-- begin Passage shown --

Box 6: Palazzo Barberini - Negative Space

Page 25

Box 6: Palazzo Barberini - Negative Space

Page 26

The ground floor plan of the Palazzo Barberini is completely open to the exterior along a central organizing axis. It penetrates from the front court, through two loggias, into an oval stair hall behind a semicircular apse, then emerges into a grotto, and onto a ramp that flows up into the asymmetrically-arranged, rear parterre gardens, level with the piano nobile (B6-a,b,c). It is a dazzling linkage of positive spaces that funnel down, squeeze in, and squirt out in a dynamic cascade of Baroque sequential flow, the loggias even prefiguring the later modern piloti, that hold up buildings above.

Built into thick walls along this axis is an oval stair hall of positive space oriented laterally across the axis of the primary sequence causing a pause; its walls are intertwined with stairs and recesses contained within them as negative space providing an actual situation in which the condition of negative space can be experienced (B6-d,e). The service stairs, minor passages, and hidden chambers contained within the walls of both the stair hall below and oval room above it, operate as a second world of activity independent of the main sequences. These internal wall spaces and the main oval stairs themselves can be perceived as a parallel architectural experience that passes through the main spatial volumes of the building in unexpected and even contradictory ways.

-- end Passage shown --
-- begin Entries provided --

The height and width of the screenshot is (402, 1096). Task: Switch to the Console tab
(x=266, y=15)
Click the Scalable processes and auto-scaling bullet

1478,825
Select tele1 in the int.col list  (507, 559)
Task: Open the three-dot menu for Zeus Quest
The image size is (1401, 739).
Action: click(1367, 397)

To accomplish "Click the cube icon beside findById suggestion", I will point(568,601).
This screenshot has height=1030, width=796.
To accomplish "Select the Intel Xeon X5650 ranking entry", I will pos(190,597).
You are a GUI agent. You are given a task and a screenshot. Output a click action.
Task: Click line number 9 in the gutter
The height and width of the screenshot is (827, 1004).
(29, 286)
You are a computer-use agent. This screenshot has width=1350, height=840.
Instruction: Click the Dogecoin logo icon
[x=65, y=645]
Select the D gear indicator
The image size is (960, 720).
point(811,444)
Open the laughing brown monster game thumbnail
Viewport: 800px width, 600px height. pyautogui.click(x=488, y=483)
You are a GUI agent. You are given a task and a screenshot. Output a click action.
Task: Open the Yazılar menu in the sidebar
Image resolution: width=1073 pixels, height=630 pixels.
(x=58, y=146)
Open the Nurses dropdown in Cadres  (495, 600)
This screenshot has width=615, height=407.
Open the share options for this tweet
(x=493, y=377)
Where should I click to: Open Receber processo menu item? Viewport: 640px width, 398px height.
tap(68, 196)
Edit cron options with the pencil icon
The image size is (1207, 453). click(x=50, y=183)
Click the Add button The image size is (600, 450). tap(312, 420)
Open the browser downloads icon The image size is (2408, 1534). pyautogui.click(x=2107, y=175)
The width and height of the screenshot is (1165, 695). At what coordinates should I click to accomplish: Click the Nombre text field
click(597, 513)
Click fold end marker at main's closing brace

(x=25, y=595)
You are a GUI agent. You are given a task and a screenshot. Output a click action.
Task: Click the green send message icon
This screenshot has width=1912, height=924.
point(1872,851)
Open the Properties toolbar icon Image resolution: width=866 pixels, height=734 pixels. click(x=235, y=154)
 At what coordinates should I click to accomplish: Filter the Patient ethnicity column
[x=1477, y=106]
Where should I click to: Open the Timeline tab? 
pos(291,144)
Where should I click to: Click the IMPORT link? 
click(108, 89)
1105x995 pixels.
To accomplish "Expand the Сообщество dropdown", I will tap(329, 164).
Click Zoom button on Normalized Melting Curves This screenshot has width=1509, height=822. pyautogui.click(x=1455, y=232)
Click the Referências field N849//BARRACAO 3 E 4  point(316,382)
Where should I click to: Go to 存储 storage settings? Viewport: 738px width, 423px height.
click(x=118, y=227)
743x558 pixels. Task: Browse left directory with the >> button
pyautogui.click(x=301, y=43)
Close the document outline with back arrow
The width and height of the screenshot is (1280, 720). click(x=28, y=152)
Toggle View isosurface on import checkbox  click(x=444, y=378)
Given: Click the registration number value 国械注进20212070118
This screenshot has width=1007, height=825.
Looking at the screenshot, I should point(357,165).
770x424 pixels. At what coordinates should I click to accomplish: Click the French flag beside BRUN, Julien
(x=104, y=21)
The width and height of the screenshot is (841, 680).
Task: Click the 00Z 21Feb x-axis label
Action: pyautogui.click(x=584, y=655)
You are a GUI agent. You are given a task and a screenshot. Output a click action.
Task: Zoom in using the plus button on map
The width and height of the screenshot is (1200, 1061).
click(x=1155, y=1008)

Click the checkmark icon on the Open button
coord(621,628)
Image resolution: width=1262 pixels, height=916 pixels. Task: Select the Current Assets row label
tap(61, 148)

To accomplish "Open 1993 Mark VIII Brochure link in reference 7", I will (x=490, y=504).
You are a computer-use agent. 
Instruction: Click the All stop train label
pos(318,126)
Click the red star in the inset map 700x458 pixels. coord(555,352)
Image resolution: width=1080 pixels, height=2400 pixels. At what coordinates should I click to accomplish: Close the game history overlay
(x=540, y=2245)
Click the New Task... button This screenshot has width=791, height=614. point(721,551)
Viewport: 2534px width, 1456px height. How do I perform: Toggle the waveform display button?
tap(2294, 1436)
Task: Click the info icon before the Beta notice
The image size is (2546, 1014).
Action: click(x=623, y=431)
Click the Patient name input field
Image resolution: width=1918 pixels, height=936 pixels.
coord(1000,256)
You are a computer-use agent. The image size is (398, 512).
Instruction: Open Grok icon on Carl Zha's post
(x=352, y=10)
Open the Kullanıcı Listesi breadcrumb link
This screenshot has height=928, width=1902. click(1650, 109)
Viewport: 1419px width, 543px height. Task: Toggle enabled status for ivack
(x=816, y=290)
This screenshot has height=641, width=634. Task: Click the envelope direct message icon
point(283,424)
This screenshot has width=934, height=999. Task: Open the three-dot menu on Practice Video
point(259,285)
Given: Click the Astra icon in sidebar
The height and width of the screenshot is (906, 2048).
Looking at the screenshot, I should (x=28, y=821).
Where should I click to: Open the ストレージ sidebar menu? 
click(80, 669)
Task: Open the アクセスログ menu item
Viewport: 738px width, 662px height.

-- end Entries provided --

Required work: Carry the passage on the Palazzo Barberini's negative space forward from its last sentence. These lines were taken from a separate source.

Answer to the problem:
From the oval stair hall one can choose to either continue along the main axis to the gardens via the ramp, or climb the stair (B6-f).

This is where the surprise of negative space occurs by actually moving through the walls and altering their sense of solidity. Expecting to land in a corresponding interior oval room above, the stairs instead thrust through the thick rear facade of the building to climb out under a window directly onto the upper terrace at the level of the piano nobile, top of the ramp, and parterres beyond (B6-g).

From this exterior arrival point, a central door in the facade finally connects back inside to the matching oval room on the piano nobile, over the stair hall where it all began (B6-h). Inside, there is no evidence of the necessary headroom for the stair below. It has apparently disappeared: two spaces, the curved stair hall and the oval room, are somehow impossibly made to co-exist at the same point in plan.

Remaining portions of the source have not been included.